Left: A5. Right: 1/2 an A5. Canson Montval 200g watercolor paper.

Here is the original watercolor (left) alongside a demo (right), painted 25% the size of the one on the left. Note in particular how the sunlit side of the supporting poles are defined in white paper. The roof area was on this occasion laid down as a contour then filled in, but not as one broad mass but (1) with white streaks of paper showing, and (2) differentiated with added pigment at far right. Here the teacher has left out dealing with the sky, but did add a warmer orange-ochre to the sunlit side of the building to convey building material and texture.

terrrace copy demo

Half an A5, Canson Montval 200g watercolor paper.

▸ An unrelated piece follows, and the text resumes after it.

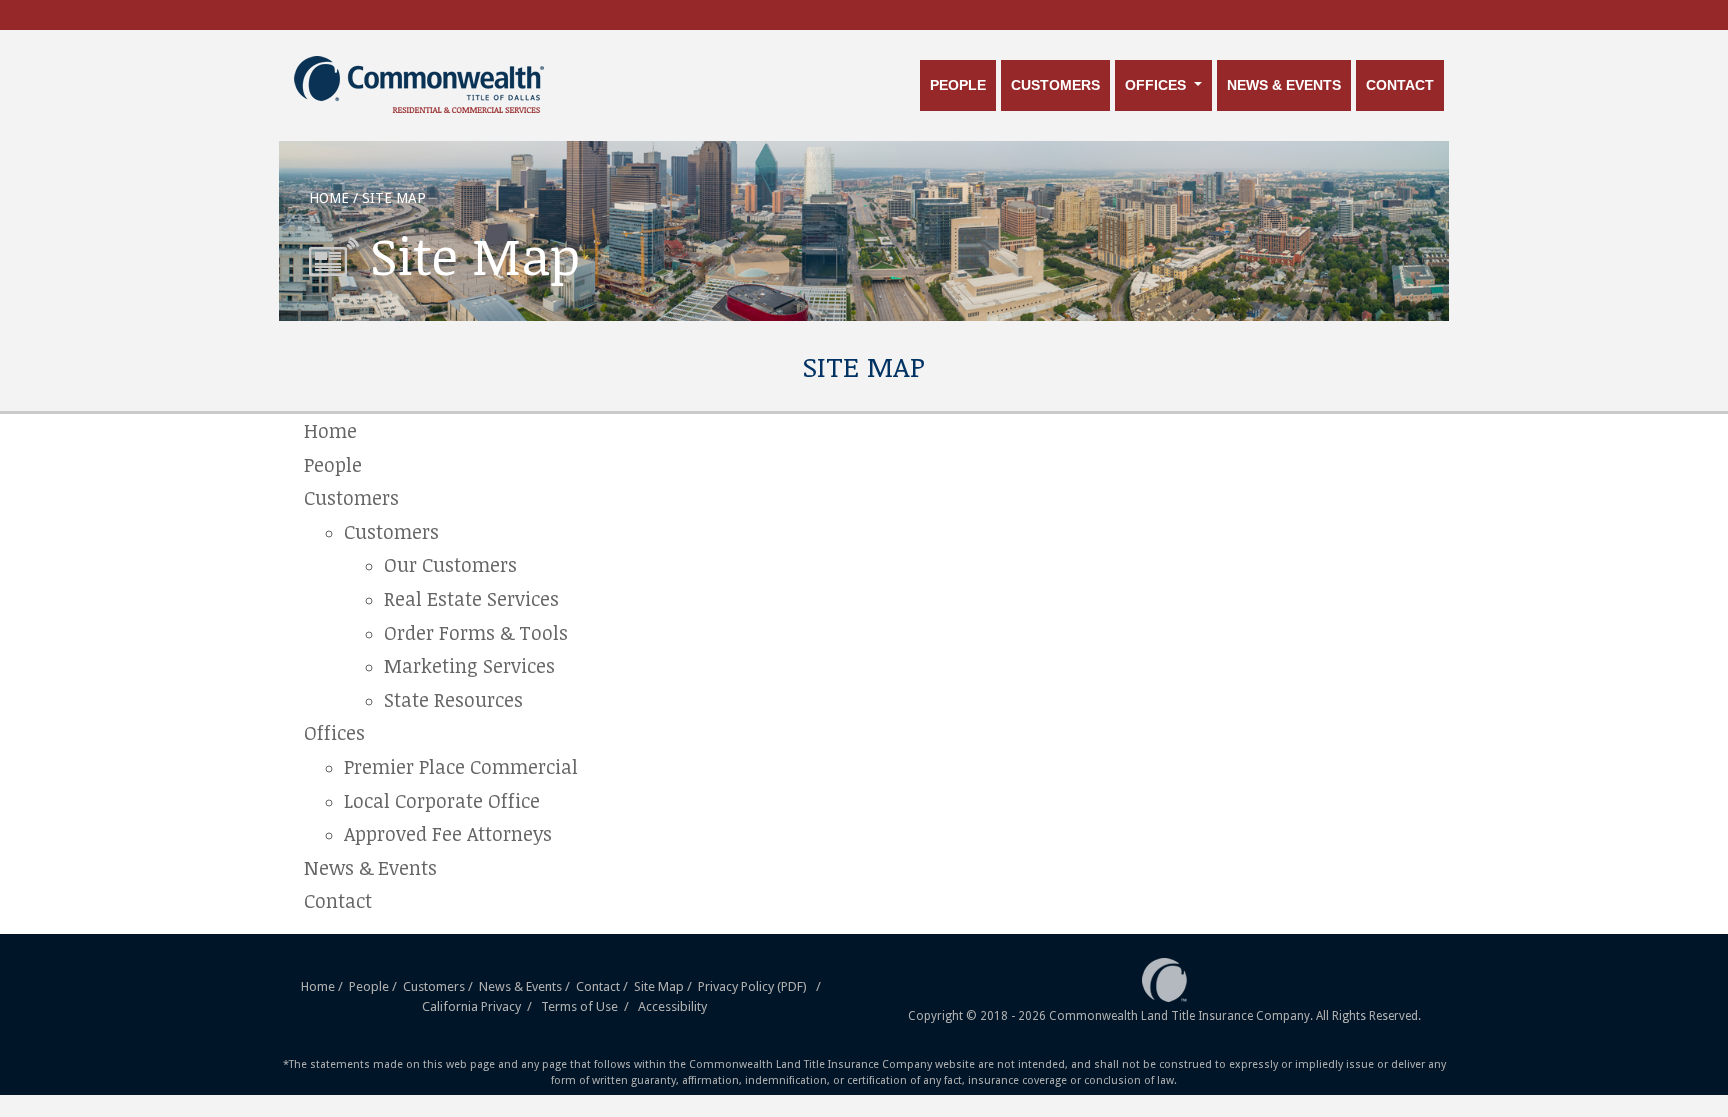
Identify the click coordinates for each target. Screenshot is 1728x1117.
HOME (329, 198)
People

Here I’m working extremely slowly and carefully, with the point of my 1/8″ dagger liner brush, imitating not just the range of colours but the mark-making. This is about 50% smaller than the original watercolor. I need to work on creating really dark darks for the final shadows, despite using high-pigment Winsor & Newton paints.

terrace 3

A4 Canson Montval 200g watercolor paper.

So in summary! Upper left: a version of my Sydenham Terrace east facade with the sunlit side in blank paper, defined by the sky around it and the shadows of the shady side. Notice the interpolation of the teacher’s calligraphic lines at the base, almost always a combination of highly contrasting dot and dash. Upper right: notice how even the poles in the teacher’s demo are not one colour but always two: the tops (in shade caused by the overhanging balcony and eaves) have a dot of extra pigment added. Lower left: the teacher’s demo shows modelling form by minimising contour, variety and interest with streaks of white paper showing through and attempts at differentiating the blocks of color.